Solved – Interpreting glmnet cox coefficients

cox-modelelastic netglmnetsurvival

There have been similar questions regarding interpretation of glmnet results. However this is more specific to the cox part of the package.

I am trying to create a prognostic score for cancer patients using the cox model in the glmnet R package.

After running the cv.glmnet function I get a series of coefficients. This is where I'm stuck.

How do I translate this to the traditional hazard ratios, confidence intervals and pvals table?
Does the package simply help select the variables – of which then I then rerun in a normal full cox regression model?

Best Answer

The coefficients that you get from cv.glmnet are the coefficients that remain after application of the lasso penalty (lasso is the default; other options in glmnet are Ridge regression and elasticnet regression). The magnitude of the penalty is set by the parameter lambda. The optimal value of lambda is determined based on n-fold cross validation. The latter means that retention (or not) of predictors in the penalized model is guided by cross-validated predictive accuracy (e.g., prediction error, area under the ROC curve). This is the reason that no p-values are provided by glmnet. In fact, there is no guarantee that selected predictors in cv.glmnet are significantly associated (in a traditional sense) with the outcome.
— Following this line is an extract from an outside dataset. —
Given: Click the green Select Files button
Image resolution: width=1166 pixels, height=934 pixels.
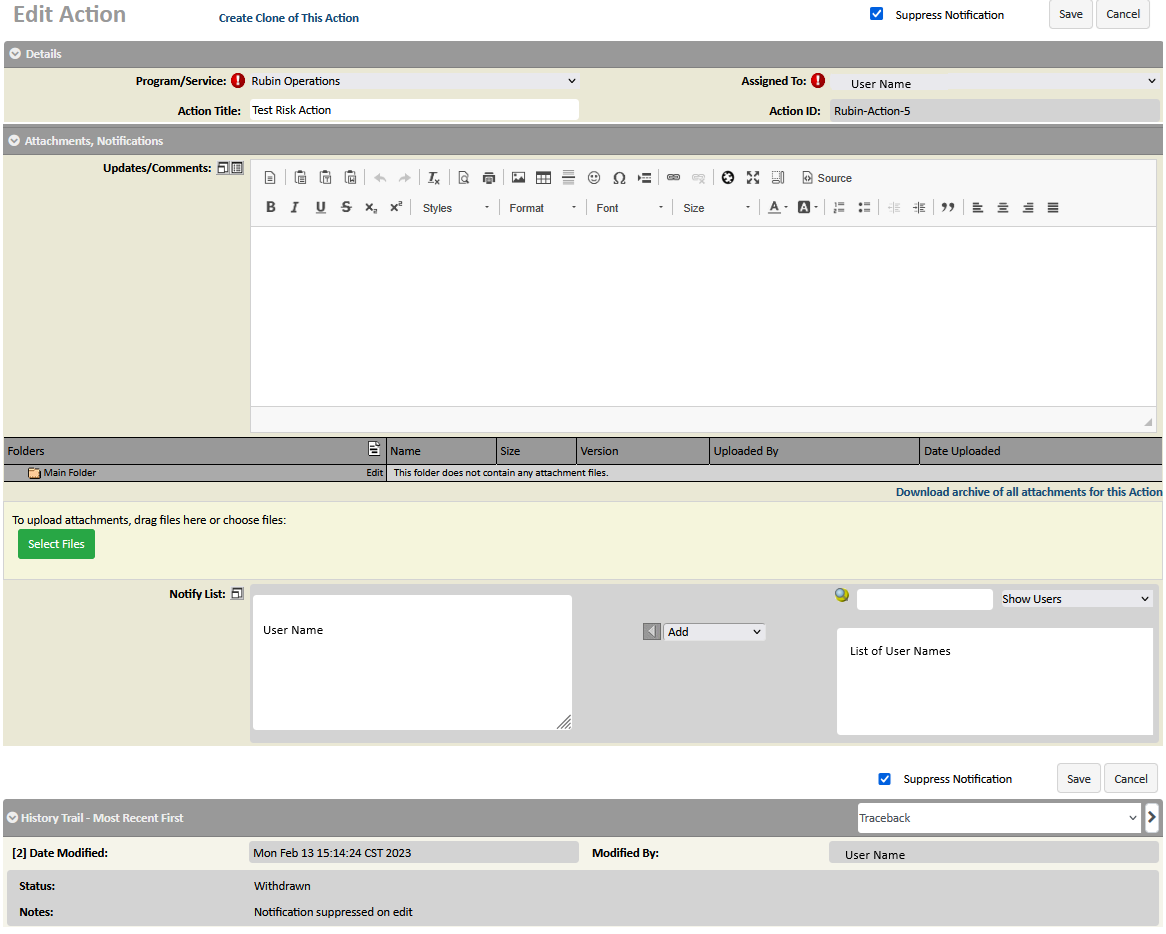Looking at the screenshot, I should (x=56, y=544).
Although it is possible to calculate them, glmnet also does not provide standard errors that would be needed for the calculation of 95% confidence intervals. The reason for this is that estimates from penalized regression are biased and accompanying SE's not very meaningful as it is not clear to what extent they reflect bias or variance in the estimates.

The provided coefficients are betas and correspond to log hazard ratios (HR). To obtain the HR, you can take the exponent of the coefficients.

Indeed, the analyses carried out using cv.glmnet can be seen as a tool to select potentially important predictors, which can be used in subsequent analyses.